Now that we have skipped past the Fourth of July, summer is ripe, bursting open in color, sounds and scents, but soon it will wane. Soon autumn will overtake it.

But now near perfection reigns in central New York with warm days, flowers in full bloom, vegetable gardens producing their bounty and children riding bikes and playing outside. We need rain here so it’s not quite perfect.

As I went for an evening walk heading toward Vogel Park in Rome, sunlight filtered through the lush maple trees lining North George Street, casting a greenish-yellow glow. Along the way I dodged hissing sprinkler streams dancing over burnt lawns and spilling over on the sidewalk. I saw teenage boys playing Frisbee in a front yard. A basketball bounced on a driveway and screen doors smacked against doorjambs. The smells of freshly-cut lawns and grilling meat entered my nose.

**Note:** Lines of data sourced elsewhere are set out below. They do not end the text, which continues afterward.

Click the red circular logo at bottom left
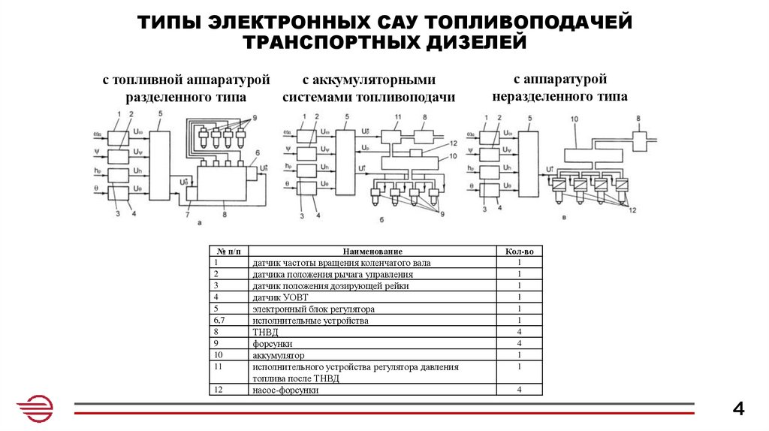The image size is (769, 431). click(x=35, y=410)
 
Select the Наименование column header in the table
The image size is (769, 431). click(x=372, y=252)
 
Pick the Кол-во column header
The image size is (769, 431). click(x=519, y=252)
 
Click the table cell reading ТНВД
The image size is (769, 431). click(x=261, y=331)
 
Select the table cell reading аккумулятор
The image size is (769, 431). click(x=279, y=354)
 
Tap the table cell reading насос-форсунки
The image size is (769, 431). click(x=286, y=390)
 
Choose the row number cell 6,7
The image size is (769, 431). click(x=219, y=320)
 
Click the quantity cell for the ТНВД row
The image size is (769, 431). click(x=519, y=331)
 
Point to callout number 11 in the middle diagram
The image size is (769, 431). click(x=398, y=117)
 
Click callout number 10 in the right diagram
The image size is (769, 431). click(x=574, y=120)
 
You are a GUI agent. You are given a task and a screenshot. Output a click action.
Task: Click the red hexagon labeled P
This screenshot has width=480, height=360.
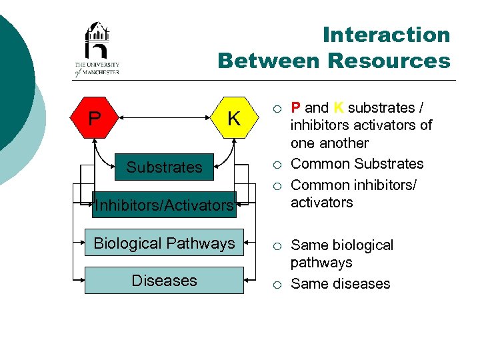(x=95, y=119)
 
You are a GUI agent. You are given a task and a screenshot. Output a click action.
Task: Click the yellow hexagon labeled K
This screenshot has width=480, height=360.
(x=233, y=119)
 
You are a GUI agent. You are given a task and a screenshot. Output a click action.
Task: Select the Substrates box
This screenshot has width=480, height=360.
(x=164, y=167)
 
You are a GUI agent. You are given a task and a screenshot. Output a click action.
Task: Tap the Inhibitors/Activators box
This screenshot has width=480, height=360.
(x=164, y=205)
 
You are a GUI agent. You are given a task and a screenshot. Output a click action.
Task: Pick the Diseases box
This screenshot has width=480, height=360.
(x=164, y=281)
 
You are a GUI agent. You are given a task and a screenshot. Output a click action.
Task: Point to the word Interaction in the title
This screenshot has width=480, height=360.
(x=386, y=35)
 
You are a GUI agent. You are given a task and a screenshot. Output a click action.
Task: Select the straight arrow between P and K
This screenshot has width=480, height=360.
(x=164, y=119)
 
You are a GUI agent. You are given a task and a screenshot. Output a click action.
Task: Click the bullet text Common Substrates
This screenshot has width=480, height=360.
(x=357, y=164)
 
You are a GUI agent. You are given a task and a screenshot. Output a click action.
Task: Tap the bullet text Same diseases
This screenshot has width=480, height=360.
(x=340, y=284)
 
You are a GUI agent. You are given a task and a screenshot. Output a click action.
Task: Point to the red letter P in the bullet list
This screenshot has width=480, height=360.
(x=295, y=108)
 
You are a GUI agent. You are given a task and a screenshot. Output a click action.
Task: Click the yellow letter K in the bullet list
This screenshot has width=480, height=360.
(x=339, y=108)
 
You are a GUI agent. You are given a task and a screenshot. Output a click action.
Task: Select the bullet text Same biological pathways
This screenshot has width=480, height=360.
(x=341, y=253)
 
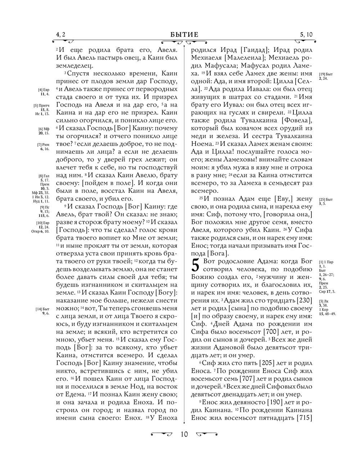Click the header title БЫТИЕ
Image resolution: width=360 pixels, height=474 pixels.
(x=184, y=35)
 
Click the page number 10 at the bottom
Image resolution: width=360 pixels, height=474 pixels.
(x=184, y=434)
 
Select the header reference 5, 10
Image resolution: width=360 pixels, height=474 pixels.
(x=306, y=35)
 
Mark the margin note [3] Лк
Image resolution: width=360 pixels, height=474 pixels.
(x=323, y=301)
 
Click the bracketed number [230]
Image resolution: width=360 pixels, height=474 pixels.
(x=304, y=301)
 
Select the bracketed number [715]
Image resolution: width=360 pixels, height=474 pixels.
(x=304, y=418)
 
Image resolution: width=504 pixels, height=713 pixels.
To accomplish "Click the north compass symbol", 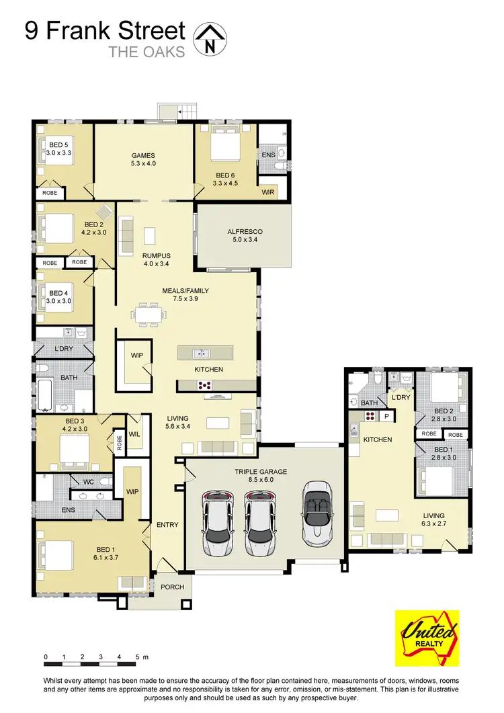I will point(210,37).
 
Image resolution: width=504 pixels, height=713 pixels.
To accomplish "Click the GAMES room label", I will point(143,159).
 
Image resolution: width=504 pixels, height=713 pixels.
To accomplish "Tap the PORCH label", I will point(173,587).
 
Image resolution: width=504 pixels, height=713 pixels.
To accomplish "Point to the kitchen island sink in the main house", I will point(200,353).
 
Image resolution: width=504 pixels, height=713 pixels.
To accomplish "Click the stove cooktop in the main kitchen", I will point(204,386).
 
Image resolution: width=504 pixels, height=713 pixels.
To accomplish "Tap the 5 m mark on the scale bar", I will point(137,657).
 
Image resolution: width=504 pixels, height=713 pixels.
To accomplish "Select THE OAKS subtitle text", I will point(146,52).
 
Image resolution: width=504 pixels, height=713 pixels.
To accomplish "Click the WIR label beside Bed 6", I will point(269,192).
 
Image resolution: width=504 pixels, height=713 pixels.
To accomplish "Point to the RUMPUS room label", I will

I also heard the voices of summer as I walked past the houses.

“Let’s go Randall.”

“All right, I’m coming.”

“Come on Meg, time to eat.”

Summer is such an intense sensual experience words and images alone cannot do it justice. Ray Bradbury came as close as possible with his fictional Green Town.

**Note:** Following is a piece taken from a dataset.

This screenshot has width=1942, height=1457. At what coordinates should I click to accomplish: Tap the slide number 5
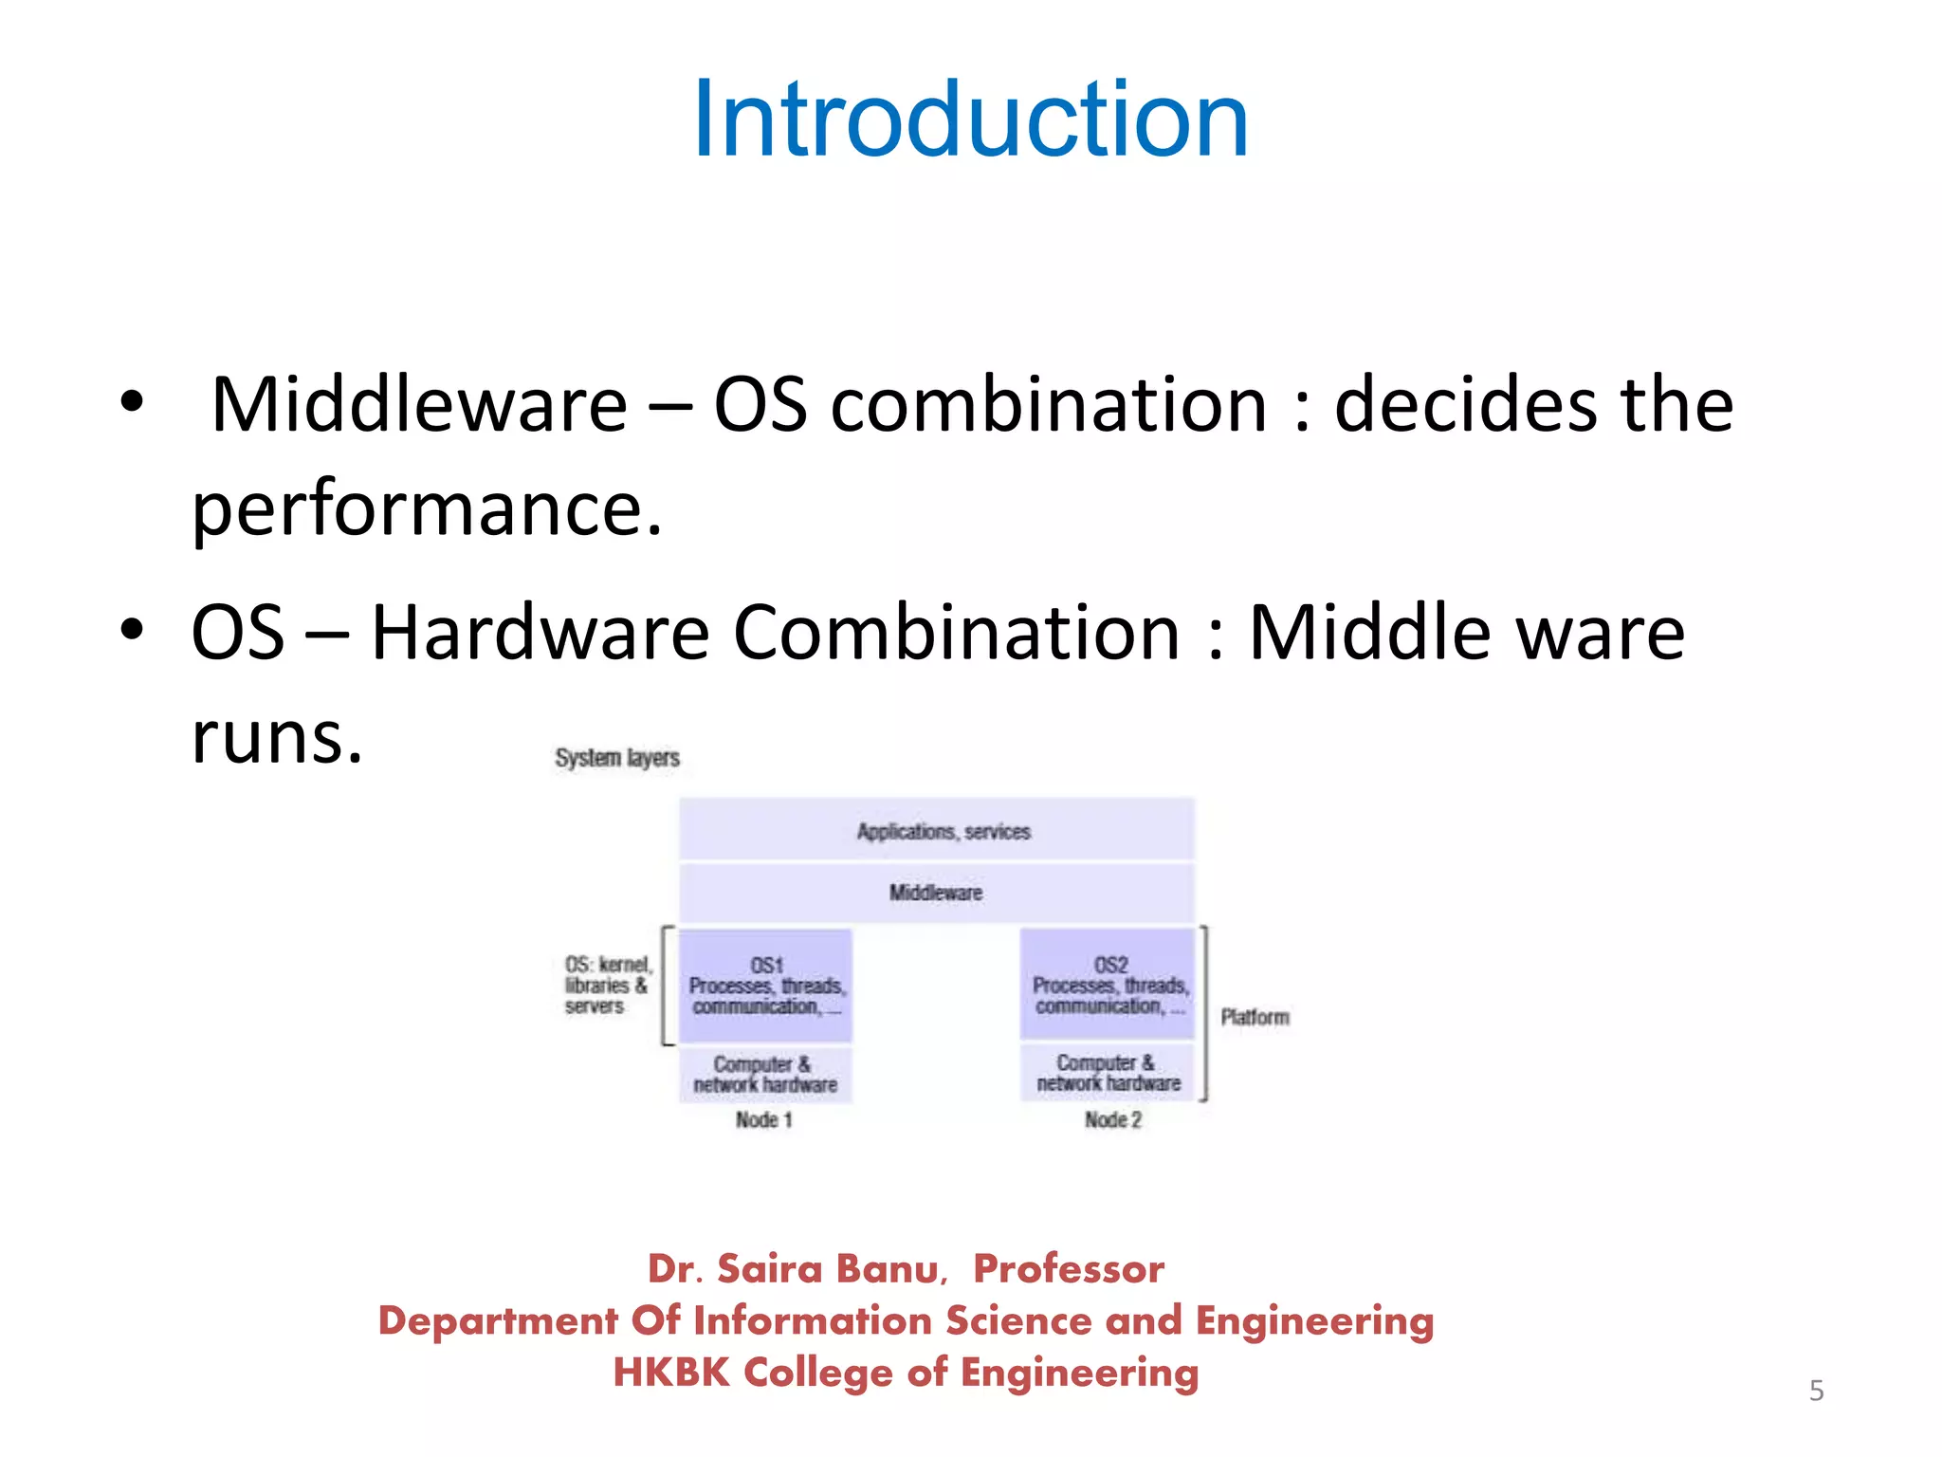click(1816, 1391)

I think these days of splendor in central New York are God’s way of making amends for all the lake-effect snow days of December, January, February and March when darkness comes at 4 p.m. and the cold air bites your face. But you can’t contain summer. You can’t bottle it up and preserve it like dandelion wine, store it in Mason jars and open it up on a February night when your bones ache and the snow melts inside your boots while you shovel the driveway.

Summer is also a nostalgic time, as we remember our youth spent at the playgrounds and baseball diamonds, doing cartwheels to show off for grandparents, running around the neighborhood with sparklers and chasing the ice cream truck down the street.

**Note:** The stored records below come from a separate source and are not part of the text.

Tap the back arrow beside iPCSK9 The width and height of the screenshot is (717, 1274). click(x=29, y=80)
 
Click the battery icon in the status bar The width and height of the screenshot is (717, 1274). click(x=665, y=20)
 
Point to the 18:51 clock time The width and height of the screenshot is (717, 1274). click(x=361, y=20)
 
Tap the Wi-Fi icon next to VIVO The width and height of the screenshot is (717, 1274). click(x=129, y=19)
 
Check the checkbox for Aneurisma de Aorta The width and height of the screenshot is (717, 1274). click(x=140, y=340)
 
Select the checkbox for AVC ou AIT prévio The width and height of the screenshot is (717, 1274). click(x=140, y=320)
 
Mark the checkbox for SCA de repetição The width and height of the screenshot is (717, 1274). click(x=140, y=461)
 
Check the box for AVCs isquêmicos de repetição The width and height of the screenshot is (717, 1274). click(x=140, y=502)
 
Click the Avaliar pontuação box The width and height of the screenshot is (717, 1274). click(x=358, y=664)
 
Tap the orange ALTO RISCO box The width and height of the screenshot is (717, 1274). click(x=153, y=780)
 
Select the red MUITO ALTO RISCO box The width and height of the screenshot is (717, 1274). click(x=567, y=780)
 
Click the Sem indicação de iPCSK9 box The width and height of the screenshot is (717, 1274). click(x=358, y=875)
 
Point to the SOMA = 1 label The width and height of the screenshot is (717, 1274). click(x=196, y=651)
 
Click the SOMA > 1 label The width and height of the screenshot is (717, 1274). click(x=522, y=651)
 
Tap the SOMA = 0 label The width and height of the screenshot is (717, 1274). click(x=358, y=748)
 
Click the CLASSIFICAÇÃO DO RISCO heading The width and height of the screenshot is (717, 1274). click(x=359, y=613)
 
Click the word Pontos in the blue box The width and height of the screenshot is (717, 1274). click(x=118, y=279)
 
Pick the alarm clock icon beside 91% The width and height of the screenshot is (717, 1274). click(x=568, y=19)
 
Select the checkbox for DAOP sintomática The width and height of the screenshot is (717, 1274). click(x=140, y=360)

I also consider the math when looking at my life. How many more summers do I have left? And then I think only one, right now. That’s it.

While driving with my brother one afternoon last week I spotted a white banner stretching across Black River Boulevard. It announced the Drums Along the Mohawk drum and bugle corps competition would be coming on Aug. 2. “Oh no,” I said to my brother, “that means summer’s ending soon.”

The competition has always been one of the last big events of the summer in Rome, signaling cooler weather, moms checking off their school supply purchase lists and the Rome Free Academy football team practicing in two-a-day sessions. My stepfather also says Drums Along the Mohawk sometimes coincides with bats sneaking into the house and circling the kitchen or family room.

An ice cream truck is parked along Stanwix Street in Rome.

So before summer is gone again, make a point to leave the house, walk around the block and look at the stars, eat your share of ice cream cones, race to finish nine holes of golf in the gloaming, attend a minor league baseball game and go for a night drive in the country to hear the whoosh of the tires against the asphalt.

Summer is indeed fleeting, but we still have half a cup left to enjoy.